Figure 6: Low m6Ascore predicts better efficacy of melanoma checkpoint immunotherapy.

(a) Survival analyses based on high and low m6A of 47 patients in the anti-PD-1 therapy cohort (BMS038) show low m6Ascore is significantly associated with better anti-PD-1 response (HR, 3.48; 95% CI, 1.05–11.51; p = 0.032). (b) The percentage of patients with anti-PD-1 response in the high and low m6Ascore in BMS038 show progressive disease, and stable disease (PD/SD) patients are greater in the high m6Ascore, and complete responder or partial responder (CR/PR) patients are greater in the low m6Ascore. (c) Difference of m6Ascore in distinct anti-PD-1 clinical response groups show PD/SD patients’ m6Ascores are significantly higher than CR/PR patients’. (d) Differences in the expression of CTLA4 among high and low m6Ascore in anti-CTLA4 cohorts (GSE63557) (p = 0.0091, Wilcoxon test). (e) The percentage of patients with anti-CTLA4 response in the high and low m6Ascore.

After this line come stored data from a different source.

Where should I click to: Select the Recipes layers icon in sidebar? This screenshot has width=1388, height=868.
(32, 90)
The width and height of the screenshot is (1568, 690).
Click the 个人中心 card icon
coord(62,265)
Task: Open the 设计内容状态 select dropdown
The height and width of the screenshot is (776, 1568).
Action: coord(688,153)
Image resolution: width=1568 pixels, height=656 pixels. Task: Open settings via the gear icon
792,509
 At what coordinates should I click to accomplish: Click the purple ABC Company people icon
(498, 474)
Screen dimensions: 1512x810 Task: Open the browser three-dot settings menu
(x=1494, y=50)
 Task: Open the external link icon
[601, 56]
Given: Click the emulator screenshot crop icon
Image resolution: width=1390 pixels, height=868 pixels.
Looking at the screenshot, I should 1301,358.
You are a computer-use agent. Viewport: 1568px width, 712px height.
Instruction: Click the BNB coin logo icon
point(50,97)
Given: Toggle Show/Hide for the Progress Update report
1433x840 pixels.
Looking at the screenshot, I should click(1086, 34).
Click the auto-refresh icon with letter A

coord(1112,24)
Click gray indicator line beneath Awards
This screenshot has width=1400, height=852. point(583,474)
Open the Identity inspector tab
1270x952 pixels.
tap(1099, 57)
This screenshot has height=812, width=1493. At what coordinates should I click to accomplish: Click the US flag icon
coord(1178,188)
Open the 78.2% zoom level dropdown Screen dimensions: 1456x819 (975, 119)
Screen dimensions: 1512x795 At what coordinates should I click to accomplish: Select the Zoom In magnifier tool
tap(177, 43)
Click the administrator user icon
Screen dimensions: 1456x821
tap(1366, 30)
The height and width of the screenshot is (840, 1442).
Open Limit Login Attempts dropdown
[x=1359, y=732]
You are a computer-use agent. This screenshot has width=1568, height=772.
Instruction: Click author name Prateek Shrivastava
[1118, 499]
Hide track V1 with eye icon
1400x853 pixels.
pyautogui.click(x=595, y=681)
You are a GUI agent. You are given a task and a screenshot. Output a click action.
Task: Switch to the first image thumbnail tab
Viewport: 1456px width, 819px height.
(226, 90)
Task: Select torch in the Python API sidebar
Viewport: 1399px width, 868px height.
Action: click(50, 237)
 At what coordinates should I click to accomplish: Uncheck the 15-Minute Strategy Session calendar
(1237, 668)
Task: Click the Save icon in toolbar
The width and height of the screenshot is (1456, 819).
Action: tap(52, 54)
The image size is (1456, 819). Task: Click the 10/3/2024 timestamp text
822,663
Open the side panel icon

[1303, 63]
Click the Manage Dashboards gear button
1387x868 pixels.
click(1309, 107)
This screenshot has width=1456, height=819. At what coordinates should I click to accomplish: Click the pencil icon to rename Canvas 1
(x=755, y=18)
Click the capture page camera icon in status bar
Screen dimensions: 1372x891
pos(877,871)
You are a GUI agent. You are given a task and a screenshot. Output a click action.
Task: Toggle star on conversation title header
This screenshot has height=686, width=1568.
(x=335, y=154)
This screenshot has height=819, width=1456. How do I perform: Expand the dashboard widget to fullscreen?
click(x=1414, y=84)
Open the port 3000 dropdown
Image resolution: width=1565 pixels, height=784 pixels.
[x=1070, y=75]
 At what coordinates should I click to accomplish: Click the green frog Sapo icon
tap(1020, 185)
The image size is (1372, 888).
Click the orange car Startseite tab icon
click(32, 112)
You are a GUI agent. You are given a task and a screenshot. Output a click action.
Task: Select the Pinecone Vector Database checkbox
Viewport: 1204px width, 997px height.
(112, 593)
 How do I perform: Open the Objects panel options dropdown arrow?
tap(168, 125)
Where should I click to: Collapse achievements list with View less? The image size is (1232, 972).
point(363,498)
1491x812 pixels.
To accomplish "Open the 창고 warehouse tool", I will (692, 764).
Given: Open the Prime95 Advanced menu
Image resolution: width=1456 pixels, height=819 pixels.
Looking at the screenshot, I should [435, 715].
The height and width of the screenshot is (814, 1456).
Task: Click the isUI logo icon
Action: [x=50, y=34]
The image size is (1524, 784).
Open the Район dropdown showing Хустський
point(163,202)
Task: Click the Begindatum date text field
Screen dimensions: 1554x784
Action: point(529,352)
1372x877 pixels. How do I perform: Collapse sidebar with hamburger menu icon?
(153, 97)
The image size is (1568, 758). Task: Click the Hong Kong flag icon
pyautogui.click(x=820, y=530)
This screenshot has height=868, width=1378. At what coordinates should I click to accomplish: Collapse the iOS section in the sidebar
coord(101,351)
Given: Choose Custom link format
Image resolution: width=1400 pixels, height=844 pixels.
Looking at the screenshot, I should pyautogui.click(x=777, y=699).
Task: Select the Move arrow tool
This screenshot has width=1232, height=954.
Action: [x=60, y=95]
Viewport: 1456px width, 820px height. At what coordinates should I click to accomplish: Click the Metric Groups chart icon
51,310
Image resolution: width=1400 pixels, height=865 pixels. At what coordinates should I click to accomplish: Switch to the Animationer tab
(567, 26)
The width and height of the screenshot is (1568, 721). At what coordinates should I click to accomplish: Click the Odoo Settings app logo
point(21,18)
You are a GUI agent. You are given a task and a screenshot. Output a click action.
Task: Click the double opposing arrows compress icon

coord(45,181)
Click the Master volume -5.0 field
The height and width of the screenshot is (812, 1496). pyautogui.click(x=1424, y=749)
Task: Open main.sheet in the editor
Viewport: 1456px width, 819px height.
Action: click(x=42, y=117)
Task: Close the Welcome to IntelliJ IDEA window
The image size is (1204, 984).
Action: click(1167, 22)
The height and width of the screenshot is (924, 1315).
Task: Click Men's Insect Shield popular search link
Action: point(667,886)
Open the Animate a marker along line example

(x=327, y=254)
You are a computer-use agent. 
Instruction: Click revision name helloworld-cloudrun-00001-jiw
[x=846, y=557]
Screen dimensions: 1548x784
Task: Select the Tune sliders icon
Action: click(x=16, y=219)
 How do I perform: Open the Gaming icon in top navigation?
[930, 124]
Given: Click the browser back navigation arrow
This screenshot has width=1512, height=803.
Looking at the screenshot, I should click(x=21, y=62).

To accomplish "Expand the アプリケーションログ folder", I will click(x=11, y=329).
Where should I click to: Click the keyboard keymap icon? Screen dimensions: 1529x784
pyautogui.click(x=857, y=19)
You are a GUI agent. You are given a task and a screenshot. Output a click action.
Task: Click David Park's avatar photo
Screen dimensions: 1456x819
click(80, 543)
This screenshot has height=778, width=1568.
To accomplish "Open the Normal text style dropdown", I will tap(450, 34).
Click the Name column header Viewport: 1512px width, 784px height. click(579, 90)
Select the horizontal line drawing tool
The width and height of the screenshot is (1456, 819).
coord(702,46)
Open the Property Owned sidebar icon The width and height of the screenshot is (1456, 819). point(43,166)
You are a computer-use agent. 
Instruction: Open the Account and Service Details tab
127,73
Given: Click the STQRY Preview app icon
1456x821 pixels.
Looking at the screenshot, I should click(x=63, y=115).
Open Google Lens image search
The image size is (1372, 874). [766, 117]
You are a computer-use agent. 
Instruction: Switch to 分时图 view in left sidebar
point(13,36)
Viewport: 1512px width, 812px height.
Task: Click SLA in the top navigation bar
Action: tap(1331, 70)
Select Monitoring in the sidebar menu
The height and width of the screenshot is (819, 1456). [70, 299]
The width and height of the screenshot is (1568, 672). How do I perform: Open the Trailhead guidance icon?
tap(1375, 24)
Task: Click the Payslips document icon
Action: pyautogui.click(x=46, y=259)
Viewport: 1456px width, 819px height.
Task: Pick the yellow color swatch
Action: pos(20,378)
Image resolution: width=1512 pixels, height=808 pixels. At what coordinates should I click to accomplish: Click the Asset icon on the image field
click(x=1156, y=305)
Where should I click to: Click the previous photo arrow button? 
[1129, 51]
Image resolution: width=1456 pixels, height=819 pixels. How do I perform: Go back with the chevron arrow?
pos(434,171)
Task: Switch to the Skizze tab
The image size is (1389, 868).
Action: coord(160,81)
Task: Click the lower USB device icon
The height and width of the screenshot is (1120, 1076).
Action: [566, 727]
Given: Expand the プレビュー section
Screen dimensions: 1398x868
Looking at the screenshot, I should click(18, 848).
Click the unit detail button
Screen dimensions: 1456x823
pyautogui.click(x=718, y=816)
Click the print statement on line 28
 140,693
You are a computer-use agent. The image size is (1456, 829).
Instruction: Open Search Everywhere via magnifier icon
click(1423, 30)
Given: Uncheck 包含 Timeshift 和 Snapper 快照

NR: non-responder; R: responder. (f) Difference of m6Ascore in distinct anti-CTLA4 clinical response groups. NR patients’ m6Ascores are significantly higher than R patients’. (g) Survival analyses based on high and low m6Ascore in IFN-α therapy cohort (TCGA-SKCM). Low m6Ascore is significantly associated with a better IFN-α response (HR, 15.49; 95% CI, 0.97–247.80; p = 0.0092). (h) The percentage of patients with IFN-α response in the high and low m6Ascore. NR: non-responder; R: responder. (i) Difference of m6Ascore in distinct IFN-α clinical response groups. NR patients’ m6Ascores are significantly higher than R patients’.